Improving sleep quality leads to better mental health and reduced feelings of depression, anxiety, and stress according to a major review undertaken by researchers at ScHARR, The Department of Psychology and The Healthy Lifespan Institute.
If you have problems sleeping or with your mental health, then you’re not alone. Both are incredibly common with around a third of the general population struggling with symptoms of insomnia, and around 17% of adults suffering from mental health difficulties—with cases set to rise.
Until recently it was assumed that mental health difficulties led to problems sleeping. However, the study published by Sleep Medicine Reviews found that improving sleep quality can also improve mental health.
The review, one of the largest of its kind, was led by Dr. Alex Scott and combined the results of 65 randomized controlled trials involving 8,608 people using a technique called meta-analysis.

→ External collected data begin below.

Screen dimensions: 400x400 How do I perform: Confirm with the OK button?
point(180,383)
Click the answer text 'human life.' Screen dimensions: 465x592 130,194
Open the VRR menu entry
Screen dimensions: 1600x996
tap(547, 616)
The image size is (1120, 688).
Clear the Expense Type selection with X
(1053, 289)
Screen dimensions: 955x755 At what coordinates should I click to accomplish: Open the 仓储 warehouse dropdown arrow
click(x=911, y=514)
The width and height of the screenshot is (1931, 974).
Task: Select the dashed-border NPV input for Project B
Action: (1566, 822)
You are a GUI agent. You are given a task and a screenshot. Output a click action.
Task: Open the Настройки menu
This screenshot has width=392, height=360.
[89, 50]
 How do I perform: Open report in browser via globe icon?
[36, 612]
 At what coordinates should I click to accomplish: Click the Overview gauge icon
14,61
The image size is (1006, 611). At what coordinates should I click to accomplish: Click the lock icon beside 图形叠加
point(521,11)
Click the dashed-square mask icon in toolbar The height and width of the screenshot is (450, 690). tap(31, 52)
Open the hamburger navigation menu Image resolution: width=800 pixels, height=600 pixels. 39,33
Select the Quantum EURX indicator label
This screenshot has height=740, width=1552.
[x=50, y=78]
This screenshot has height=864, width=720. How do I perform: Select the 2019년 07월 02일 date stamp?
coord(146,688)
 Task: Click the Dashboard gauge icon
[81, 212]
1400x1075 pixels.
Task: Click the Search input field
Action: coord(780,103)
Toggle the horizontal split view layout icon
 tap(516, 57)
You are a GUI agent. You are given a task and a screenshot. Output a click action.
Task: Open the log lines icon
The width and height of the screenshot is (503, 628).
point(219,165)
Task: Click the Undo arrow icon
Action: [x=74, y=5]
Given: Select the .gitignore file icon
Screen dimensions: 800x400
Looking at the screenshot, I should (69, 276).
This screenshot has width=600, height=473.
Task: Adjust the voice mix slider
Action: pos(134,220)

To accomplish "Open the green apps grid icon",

Dr. Scott says that “we all know that poorer mental health can mean a poorer night’s sleep. However, recent evidence suggests that the reverse might also be true—that poorer sleep can also lead to poorer mental health. We tested this idea by combining the results of 65 randomized controlled trials that investigated whether improving sleep does indeed lead to better mental health.”
Researchers at the University of Sheffield also found that improvements in sleep provided significant benefits to mental health regardless of whether people had a physical health problem, and that improving the quality of sleep leads to a reduction in symptoms of stress, anxiety and depression, regardless of their severity. The findings point to the exciting possibility that improving sleep may help reduce the risk of developing, or worsening mental health difficulties.
“This was a large review of existing sleep research that incorporated a wide range of sleep interventions and a wide range of mental health outcomes. The evidence shows that by using techniques to get a better night’s sleep you can improve your mental health, especially for those experiencing depression, anxiety and stress,” says Dr. Alexander Scott, lead author of the study.
Given how likely it is that someone accessing mental health services is also experiencing problems with their sleep, the study emphasizes the importance of equipping health professionals with greater knowledge and resources to support better sleep as an essential next step to improve health outcomes for these common conditions.